After twenty-eight hours of no sleep—because I knew fucking better than to walk that close to her door, as Lin would never forgive me for the acts I was fantasizing about committing on top of her hideously ugly homemade quilt—I broke.I called the only person who I thought might give me good advice.
“Storm here,” he answered on the first ring. “What the fuck do you want, Pax?”
“I want you to drive out in this storm, bring whatever weapon you can lay hands on, and put me down like a rabid skunk.”
He paused for a moment, then burst into laughter. “If driving out in this shit wasn’t certain to kill me first, I’d help. I’ve wanted to get you back ever since the Everson buyout.” I laughed along with him. “All I have is a shovel anyway. And paintball guns. What’s up, Pax?”
I outlined the situation for him, and he cursed soundly when I was done, then went quiet. Besides my parents, Lin, and Victor, Storm was the only person I knew who had a true mate. He’d met her five years before, when he was twenty-nine. He was younger than me, but that didn’t matter between friends like us, who had so much in common.
But some age gaps were insurmountable. He’d scented her first, then seen her, at a park on vacation, buying ice cream cones from a vendor, and accompanied by a large family. He hadn’t approached her, but he’d asked the vendor her age. She’d looked to be younger than eighteen, though most omegas didn’t perfume until then. The vendor had told Storm they’d been celebrating her fourteenth birthday. He’d asked around, and learned it was true. She was the oldest daughter of a large, happy family, according to their hotel concierge.
Storm had walked away right then, moved to the East Coast, and never seen her since. He was honorable, but the fight not to go to her had almost broken that honor.
He’d turned to a lot of methods to tame his inner, raging alpha nature. To stop himself from turning into some sort of crazed pedophile. Meditation and yoga, booze, extreme sports, and finally, medication. And not just any medication: he was one of a very few who knew Paxson Pharma had started human trials for a new hormone suppressant for alphas.
“How are the drugs working?” I asked. I should know; Storm had become one of my best friends after he’d moved a few miles down the street. “Think they’d slip me into the study?” I laughed, but he didn’t join me.
“They’re not good,” he said quietly. “I’m going to have to try something else.
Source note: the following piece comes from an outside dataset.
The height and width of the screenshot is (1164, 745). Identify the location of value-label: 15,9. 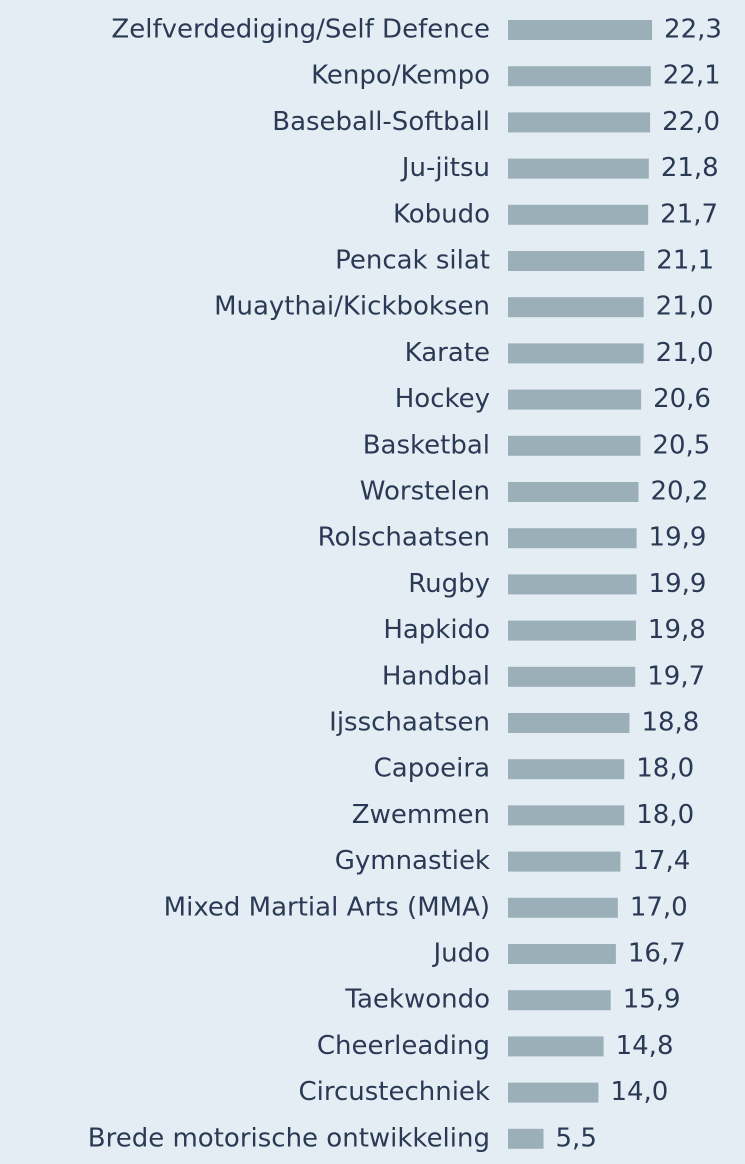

The doctors think it’s causing heart damage.”
“Fuck.” My own heart panged. “How old would your mate be now? Nineteen, right?” Still not old enough; I knew that.
“I can’t talk about it.” His voice was choked, and he stopped to clear his throat before continuing. “But listen… if she had been twenty-four when I met her? I wouldn’t have walked away. Maybe you should try. Ask her. Isn’t she going nuts, pursuing you? Mature omegas, man. They’re a force of nature.” We both sighed; we’d been chased by enough of them to know.
“She was a late bloomer,” I told him. “I don’t think she feels it like I do.”
“Well then, the answer to what you should do seems pretty clear.” The line buzzed, and he sighed again before adding, “Find out.”
Chapter6
Candy
In the Omega League trainings, they’d tried to tell us omegas were natural-born mothers. Even though I’d always wanted kids eventually, I’d thought that theory was a sack of shit—just more of the stuff they were trying to sell us to make it seem like we weren’t being forced away from real lives and jobs. That mothering was what we were best suited for, though we weren’t supposed to be drawn to other women’s children.